### OBJECTIVE:
Can you extract every line of the data below and reproduce each one word for word?

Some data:
· · · · ·

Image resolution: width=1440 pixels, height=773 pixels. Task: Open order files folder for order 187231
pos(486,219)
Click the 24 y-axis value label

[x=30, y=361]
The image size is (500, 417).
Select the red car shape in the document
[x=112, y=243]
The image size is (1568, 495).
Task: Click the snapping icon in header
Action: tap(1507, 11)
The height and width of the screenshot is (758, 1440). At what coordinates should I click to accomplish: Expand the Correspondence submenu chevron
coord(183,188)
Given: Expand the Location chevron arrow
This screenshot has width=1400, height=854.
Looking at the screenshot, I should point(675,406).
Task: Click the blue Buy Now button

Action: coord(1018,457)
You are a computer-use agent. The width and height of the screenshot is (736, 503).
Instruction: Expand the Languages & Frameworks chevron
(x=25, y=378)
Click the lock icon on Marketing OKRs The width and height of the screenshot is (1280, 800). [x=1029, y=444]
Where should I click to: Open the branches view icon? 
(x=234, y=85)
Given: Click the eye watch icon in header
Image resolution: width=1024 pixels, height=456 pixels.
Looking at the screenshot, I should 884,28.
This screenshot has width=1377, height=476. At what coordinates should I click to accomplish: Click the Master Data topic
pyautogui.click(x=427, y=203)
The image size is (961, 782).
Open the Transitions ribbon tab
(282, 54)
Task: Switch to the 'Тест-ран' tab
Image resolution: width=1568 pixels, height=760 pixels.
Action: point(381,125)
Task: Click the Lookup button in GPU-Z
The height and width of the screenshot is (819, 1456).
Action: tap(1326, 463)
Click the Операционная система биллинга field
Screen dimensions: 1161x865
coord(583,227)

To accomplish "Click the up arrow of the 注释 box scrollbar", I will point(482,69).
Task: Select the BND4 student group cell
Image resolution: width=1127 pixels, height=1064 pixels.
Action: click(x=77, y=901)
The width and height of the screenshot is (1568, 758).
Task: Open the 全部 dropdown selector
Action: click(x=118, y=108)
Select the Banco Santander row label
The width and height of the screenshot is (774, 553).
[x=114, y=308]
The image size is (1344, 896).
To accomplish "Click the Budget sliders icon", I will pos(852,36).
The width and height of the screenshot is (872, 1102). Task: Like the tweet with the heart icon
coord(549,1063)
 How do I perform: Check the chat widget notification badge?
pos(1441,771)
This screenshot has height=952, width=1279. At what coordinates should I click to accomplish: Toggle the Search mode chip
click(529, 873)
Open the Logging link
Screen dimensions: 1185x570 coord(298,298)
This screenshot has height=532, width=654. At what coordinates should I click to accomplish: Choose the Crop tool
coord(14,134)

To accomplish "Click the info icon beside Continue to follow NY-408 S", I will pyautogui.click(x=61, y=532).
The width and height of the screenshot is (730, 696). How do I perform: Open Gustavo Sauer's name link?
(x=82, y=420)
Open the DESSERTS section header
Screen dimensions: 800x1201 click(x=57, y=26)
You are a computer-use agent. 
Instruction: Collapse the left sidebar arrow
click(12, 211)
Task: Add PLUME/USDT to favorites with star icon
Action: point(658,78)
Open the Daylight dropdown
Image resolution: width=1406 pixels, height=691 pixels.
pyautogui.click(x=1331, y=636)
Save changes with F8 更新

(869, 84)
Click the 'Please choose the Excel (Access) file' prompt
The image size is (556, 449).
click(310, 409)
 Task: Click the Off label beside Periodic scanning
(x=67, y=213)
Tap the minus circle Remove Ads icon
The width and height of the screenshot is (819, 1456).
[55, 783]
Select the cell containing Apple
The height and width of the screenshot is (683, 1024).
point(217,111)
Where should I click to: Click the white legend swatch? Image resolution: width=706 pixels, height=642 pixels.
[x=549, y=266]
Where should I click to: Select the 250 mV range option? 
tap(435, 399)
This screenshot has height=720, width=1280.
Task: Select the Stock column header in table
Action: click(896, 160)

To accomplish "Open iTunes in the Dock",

· · · · ·

### THE RESPONSE:
Image resolution: width=1440 pixels, height=773 pixels. Task: Open order files folder for order 187231
pos(486,219)
Click the 24 y-axis value label

[x=30, y=361]
The image size is (500, 417).
Select the red car shape in the document
[x=112, y=243]
The image size is (1568, 495).
Task: Click the snapping icon in header
Action: tap(1507, 11)
The height and width of the screenshot is (758, 1440). At what coordinates should I click to accomplish: Expand the Correspondence submenu chevron
coord(183,188)
Given: Expand the Location chevron arrow
This screenshot has width=1400, height=854.
Looking at the screenshot, I should point(675,406).
Task: Click the blue Buy Now button

Action: coord(1018,457)
You are a computer-use agent. The width and height of the screenshot is (736, 503).
Instruction: Expand the Languages & Frameworks chevron
(x=25, y=378)
Click the lock icon on Marketing OKRs The width and height of the screenshot is (1280, 800). [x=1029, y=444]
Where should I click to: Open the branches view icon? 
(x=234, y=85)
Given: Click the eye watch icon in header
Image resolution: width=1024 pixels, height=456 pixels.
Looking at the screenshot, I should 884,28.
This screenshot has width=1377, height=476. At what coordinates should I click to accomplish: Click the Master Data topic
pyautogui.click(x=427, y=203)
The image size is (961, 782).
Open the Transitions ribbon tab
(282, 54)
Task: Switch to the 'Тест-ран' tab
Image resolution: width=1568 pixels, height=760 pixels.
Action: point(381,125)
Task: Click the Lookup button in GPU-Z
The height and width of the screenshot is (819, 1456).
Action: tap(1326, 463)
Click the Операционная система биллинга field
Screen dimensions: 1161x865
coord(583,227)

To accomplish "Click the up arrow of the 注释 box scrollbar", I will point(482,69).
Task: Select the BND4 student group cell
Image resolution: width=1127 pixels, height=1064 pixels.
Action: click(x=77, y=901)
The width and height of the screenshot is (1568, 758).
Task: Open the 全部 dropdown selector
Action: click(x=118, y=108)
Select the Banco Santander row label
The width and height of the screenshot is (774, 553).
[x=114, y=308]
The image size is (1344, 896).
To accomplish "Click the Budget sliders icon", I will pos(852,36).
The width and height of the screenshot is (872, 1102). Task: Like the tweet with the heart icon
coord(549,1063)
 How do I perform: Check the chat widget notification badge?
pos(1441,771)
This screenshot has height=952, width=1279. At what coordinates should I click to accomplish: Toggle the Search mode chip
click(529, 873)
Open the Logging link
Screen dimensions: 1185x570 coord(298,298)
This screenshot has height=532, width=654. At what coordinates should I click to accomplish: Choose the Crop tool
coord(14,134)

To accomplish "Click the info icon beside Continue to follow NY-408 S", I will pyautogui.click(x=61, y=532).
The width and height of the screenshot is (730, 696). How do I perform: Open Gustavo Sauer's name link?
(x=82, y=420)
Open the DESSERTS section header
Screen dimensions: 800x1201 click(x=57, y=26)
You are a computer-use agent. 
Instruction: Collapse the left sidebar arrow
click(12, 211)
Task: Add PLUME/USDT to favorites with star icon
Action: point(658,78)
Open the Daylight dropdown
Image resolution: width=1406 pixels, height=691 pixels.
pyautogui.click(x=1331, y=636)
Save changes with F8 更新

(869, 84)
Click the 'Please choose the Excel (Access) file' prompt
The image size is (556, 449).
click(310, 409)
 Task: Click the Off label beside Periodic scanning
(x=67, y=213)
Tap the minus circle Remove Ads icon
The width and height of the screenshot is (819, 1456).
[55, 783]
Select the cell containing Apple
The height and width of the screenshot is (683, 1024).
point(217,111)
Where should I click to: Click the white legend swatch? Image resolution: width=706 pixels, height=642 pixels.
[x=549, y=266]
Where should I click to: Select the 250 mV range option? 
tap(435, 399)
This screenshot has height=720, width=1280.
Task: Select the Stock column header in table
Action: click(896, 160)

To accomplish "Open iTunes in the Dock",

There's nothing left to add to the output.